Top of Data shown

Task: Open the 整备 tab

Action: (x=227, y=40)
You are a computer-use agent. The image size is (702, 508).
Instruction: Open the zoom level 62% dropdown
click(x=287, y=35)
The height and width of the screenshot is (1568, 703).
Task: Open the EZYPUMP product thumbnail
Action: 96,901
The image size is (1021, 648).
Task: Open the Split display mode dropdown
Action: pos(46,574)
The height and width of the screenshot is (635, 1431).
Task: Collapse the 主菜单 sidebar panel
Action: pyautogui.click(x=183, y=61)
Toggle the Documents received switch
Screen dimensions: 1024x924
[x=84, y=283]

Bottom of Data shown

• Problem: Every entry should be retyped exactly as shown.

• Solution below:
Task: Open the 整备 tab

Action: (x=227, y=40)
You are a computer-use agent. The image size is (702, 508).
Instruction: Open the zoom level 62% dropdown
click(x=287, y=35)
The height and width of the screenshot is (1568, 703).
Task: Open the EZYPUMP product thumbnail
Action: 96,901
The image size is (1021, 648).
Task: Open the Split display mode dropdown
Action: pos(46,574)
The height and width of the screenshot is (635, 1431).
Task: Collapse the 主菜单 sidebar panel
Action: pyautogui.click(x=183, y=61)
Toggle the Documents received switch
Screen dimensions: 1024x924
[x=84, y=283]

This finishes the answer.